Die andere Kino-Angst
Kürzlich hatten wir’s hier von der Gratwanderung des Horrors. Wenn mal wieder ein Streifen als Kunstwerk nicht nur für GenreFans gepriesen wird (von „Get out“bis „Midsommar“) – wann soll man sich als mit dem Leinwandschrecken Fremdelnder dafür dann dem Risiko aussetzen, Sachen zu sehen, die man gar nicht sehen will? Aber genau die gleiche Erscheinung gibt es ja auch auf einem viel breiteren Feld.
Da war ja kürzlich „Der Distelfink“. Großartiger Roman! Aber soll man riskieren, in den Film zu gehen und sich rückwirkend das Buch durch plakative Bilder und die Geschichte durch einen verkürzten Plot beschmutzen lassen? Ist ja schon oft genug passiert so was. Trifft ja längst nicht jeder den Kern wie David Finchers den Chuck Palahniuks mit „Fight Club“. Wie viele Versuche von Tolstois „Anna Karenina“sind bei noch so prominenter Besetzung schon schief gegangen? Aber wie gut ist schon so einiges von Jane Austen ins Bild gesetzt worden! „Stolz und Vorurteil“etwa. Zwischen der Vernichtung von Legenden und ihrer glorreichen Auferstehung ist alles möglich. Da kann beim Gang ins Kino schon Angst hochkommen.
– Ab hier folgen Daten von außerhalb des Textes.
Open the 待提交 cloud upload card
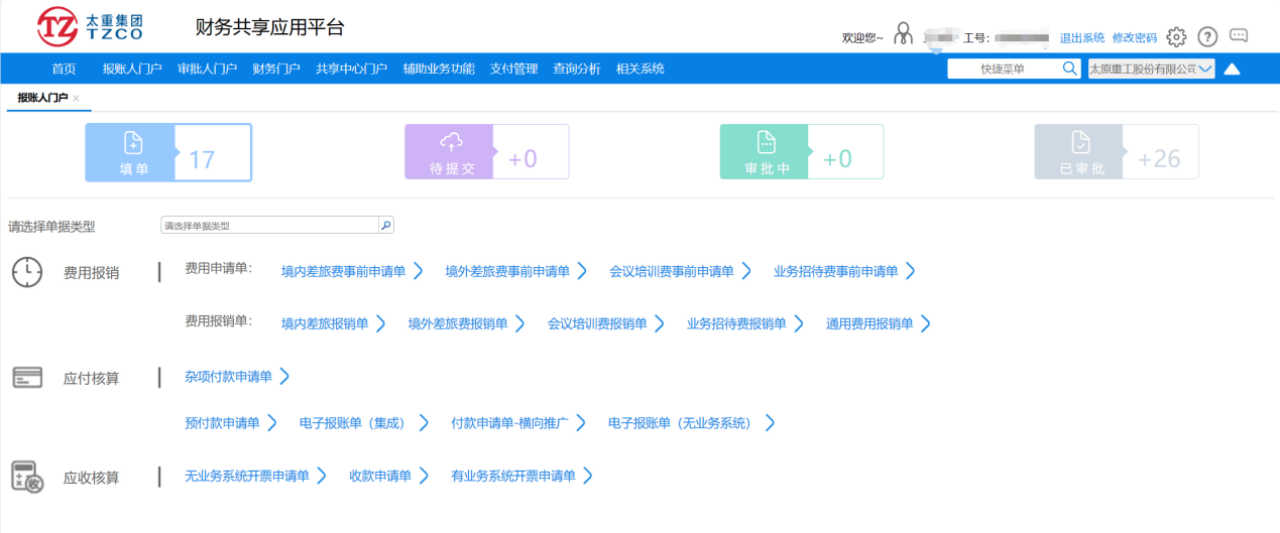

Zumal die Filmwelt längst ja auch ihren eigenen Legenden das Gleiche antut. Die ganzen Neu-Verfilmungen, klar. Aber auch: Warum versucht die „Terminator“-Reihe demnächst ein ganz neues Andocken an Teil zwei? Weil alles danach selbstzerstörerischer Mist war! Warum musste Stallone die ursprünglich starken Milieu-Figuren Rocky und Rambo retten? Weil er sie selbst verramscht hatte – und es inzwischen schon wieder tut. Und wann hätte man besten aufgehört, „Star Wars“zu schauen, bevor sich der Mythos selbst verzehrt hat? Aber dann hätte man womöglich das starke Spin-off „Rogue One“verpasst! Wenn man’s nur mit dem nötigen Ernst nimmt, ist wirklich jeder Kino-Gang ein Abenteuer.